Long-Standing Problem

Official papers show that this discriminatory flaw has been recognized for more than a year. Furthermore, law enforcement lobbied to reverse an initial decision that was intended to mitigate the problem.

Police bosses were informed of the system's bias in late 2024. The Home Office-commissioned laboratory study concluded the system was more likely to produce false positives for images depicting women, individuals of Black ethnicity, and those aged 40 and under.

A Policy U-Turn

In reaction, the national police leadership body mandated that the confidence threshold required for possible hits be increased to a level where the disparity was significantly reduced.

However, this directive was reversed the following month following complaints from police that the modified technology was generating a lower number of “useful lines of inquiry”. NPCC documents show the stricter setting cut the number of searches resulting in potential matches from 56% to a mere under 15%.

Severe Disparities

Although the authorities declined to specify what setting is currently used, the latest independent review discovered the system could produce incorrect matches for women of Black heritage nearly a hundred times more frequently than for white women at specific configurations.

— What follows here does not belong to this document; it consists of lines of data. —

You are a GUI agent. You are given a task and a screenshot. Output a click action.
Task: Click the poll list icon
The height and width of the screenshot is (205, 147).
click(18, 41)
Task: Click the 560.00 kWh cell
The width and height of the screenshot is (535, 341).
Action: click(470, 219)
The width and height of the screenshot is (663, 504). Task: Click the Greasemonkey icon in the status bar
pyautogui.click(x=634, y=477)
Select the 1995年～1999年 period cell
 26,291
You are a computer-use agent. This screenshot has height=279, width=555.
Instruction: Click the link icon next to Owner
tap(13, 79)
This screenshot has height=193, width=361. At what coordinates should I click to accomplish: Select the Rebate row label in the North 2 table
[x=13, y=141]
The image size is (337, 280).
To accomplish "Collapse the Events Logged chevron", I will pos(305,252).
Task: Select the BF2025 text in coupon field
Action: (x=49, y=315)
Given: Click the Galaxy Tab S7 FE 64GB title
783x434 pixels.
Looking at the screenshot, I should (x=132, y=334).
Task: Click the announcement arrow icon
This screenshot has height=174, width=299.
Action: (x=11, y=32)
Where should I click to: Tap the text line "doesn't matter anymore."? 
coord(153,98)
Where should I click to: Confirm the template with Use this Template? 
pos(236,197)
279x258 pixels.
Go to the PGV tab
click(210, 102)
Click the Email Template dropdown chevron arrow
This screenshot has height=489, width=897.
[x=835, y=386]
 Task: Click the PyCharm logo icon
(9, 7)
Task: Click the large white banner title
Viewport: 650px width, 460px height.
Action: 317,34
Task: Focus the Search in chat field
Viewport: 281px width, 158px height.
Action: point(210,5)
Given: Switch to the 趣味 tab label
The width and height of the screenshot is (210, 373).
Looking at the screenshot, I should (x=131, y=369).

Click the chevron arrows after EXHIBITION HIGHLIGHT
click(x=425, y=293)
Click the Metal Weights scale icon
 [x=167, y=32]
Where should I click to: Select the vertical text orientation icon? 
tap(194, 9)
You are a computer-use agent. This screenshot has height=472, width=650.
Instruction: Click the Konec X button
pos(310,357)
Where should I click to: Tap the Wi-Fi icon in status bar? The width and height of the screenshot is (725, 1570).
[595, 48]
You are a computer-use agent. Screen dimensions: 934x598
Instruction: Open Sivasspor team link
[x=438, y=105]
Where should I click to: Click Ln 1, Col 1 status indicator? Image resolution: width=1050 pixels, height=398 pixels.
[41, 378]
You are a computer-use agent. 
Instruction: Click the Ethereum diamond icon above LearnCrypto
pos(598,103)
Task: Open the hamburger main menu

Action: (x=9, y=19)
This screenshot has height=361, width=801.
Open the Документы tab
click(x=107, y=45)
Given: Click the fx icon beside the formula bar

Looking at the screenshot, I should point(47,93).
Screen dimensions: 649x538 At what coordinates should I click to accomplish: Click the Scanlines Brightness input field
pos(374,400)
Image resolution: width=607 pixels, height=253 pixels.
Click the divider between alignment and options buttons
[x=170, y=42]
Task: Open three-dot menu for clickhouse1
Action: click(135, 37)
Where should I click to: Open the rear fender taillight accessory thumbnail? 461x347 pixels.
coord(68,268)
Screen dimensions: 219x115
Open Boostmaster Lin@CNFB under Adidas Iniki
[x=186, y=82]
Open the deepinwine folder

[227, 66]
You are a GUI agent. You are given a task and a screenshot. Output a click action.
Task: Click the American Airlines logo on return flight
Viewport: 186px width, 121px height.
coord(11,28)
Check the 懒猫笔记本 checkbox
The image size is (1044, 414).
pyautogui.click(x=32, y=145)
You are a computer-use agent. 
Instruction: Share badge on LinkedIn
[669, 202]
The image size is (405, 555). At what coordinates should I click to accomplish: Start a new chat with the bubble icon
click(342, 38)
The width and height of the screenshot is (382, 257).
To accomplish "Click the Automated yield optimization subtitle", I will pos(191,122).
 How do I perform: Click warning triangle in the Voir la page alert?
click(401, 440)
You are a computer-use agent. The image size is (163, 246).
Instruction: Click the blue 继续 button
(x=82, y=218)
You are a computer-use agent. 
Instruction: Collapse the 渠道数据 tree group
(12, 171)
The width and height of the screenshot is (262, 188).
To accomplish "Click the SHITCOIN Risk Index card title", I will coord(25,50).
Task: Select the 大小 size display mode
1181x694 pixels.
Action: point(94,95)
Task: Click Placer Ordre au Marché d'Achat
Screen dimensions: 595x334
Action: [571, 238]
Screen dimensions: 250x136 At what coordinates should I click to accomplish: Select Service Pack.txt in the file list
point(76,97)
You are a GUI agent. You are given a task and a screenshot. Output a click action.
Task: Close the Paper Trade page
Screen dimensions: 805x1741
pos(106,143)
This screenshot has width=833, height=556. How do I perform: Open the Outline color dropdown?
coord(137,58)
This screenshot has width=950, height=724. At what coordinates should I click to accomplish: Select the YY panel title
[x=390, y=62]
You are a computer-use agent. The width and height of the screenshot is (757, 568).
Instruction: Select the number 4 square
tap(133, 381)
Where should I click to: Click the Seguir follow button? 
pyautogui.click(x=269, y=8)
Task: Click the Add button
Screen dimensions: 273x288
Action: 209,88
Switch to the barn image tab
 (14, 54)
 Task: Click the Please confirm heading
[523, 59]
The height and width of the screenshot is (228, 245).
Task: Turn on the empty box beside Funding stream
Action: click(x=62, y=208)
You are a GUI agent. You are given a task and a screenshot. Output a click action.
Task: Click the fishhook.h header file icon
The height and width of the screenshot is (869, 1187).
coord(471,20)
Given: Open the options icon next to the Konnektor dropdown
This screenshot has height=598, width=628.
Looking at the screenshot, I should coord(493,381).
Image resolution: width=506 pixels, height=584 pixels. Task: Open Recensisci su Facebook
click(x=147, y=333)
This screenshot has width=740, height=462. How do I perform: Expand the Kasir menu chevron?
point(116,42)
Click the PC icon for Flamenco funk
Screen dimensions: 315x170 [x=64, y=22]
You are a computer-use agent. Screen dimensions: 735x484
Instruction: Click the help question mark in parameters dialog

The ministry commented on these findings: “Our evaluation found that in a limited set of circumstances the software is more likely to wrongly flag some demographic groups in its match reports.”

Operational Effectiveness vs. Bias

Outlining the impact of the temporary raise to the system's accuracy setting, the police records state: “This adjustment significantly reduces the effect of bias across protected characteristics of race, age and gender but had a substantially detrimental effect on police efficiency”. The papers add that forces complained that “a previously useful tool returned outcomes of limited benefit”.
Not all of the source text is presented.